* **What you will do**
From the records below, report the number of lines that contain "agent", and add nothing.

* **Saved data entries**
■ ■ ■ ■ ■ ■ ■

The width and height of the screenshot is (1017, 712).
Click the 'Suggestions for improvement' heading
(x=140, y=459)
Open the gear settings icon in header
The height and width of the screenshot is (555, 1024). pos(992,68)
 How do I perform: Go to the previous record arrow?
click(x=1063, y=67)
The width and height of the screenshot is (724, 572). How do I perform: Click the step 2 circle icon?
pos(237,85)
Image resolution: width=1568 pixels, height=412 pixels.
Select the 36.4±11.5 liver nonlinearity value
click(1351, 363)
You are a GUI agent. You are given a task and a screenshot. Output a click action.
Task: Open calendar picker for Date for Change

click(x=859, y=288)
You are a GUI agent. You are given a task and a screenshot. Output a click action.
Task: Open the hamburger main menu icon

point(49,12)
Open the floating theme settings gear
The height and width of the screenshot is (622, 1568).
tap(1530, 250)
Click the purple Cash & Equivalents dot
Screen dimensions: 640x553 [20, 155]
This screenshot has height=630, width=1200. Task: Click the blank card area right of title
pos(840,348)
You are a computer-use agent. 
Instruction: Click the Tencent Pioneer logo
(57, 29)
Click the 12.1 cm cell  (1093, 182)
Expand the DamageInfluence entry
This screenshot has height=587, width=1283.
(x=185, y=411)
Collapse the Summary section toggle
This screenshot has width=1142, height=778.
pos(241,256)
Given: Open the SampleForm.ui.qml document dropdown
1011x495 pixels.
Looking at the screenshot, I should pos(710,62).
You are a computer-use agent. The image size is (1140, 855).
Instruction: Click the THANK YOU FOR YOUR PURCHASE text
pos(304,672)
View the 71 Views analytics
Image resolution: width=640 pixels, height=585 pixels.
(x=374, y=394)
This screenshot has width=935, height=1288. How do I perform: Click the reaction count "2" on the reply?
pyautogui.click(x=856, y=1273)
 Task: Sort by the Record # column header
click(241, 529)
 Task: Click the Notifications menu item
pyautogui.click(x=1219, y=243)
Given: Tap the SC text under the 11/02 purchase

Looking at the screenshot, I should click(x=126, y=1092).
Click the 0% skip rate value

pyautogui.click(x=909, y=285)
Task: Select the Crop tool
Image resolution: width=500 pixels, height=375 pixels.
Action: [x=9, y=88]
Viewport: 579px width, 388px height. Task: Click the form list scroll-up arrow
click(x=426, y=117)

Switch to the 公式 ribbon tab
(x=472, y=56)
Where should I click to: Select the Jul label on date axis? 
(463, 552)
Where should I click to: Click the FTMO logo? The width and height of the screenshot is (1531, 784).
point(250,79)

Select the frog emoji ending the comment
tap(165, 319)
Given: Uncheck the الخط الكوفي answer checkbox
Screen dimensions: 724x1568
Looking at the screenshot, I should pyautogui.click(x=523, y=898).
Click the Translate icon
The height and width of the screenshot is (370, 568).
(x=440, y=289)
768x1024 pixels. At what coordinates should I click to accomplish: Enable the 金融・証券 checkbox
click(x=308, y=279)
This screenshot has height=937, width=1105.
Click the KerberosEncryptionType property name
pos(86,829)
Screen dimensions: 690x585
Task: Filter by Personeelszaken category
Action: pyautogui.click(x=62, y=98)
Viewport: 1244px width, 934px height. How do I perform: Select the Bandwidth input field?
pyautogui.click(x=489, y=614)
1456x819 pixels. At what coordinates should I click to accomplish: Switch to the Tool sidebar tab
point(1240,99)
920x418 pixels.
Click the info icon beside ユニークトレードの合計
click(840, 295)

■ ■ ■ ■ ■ ■ ■

* **Exercise answer**
4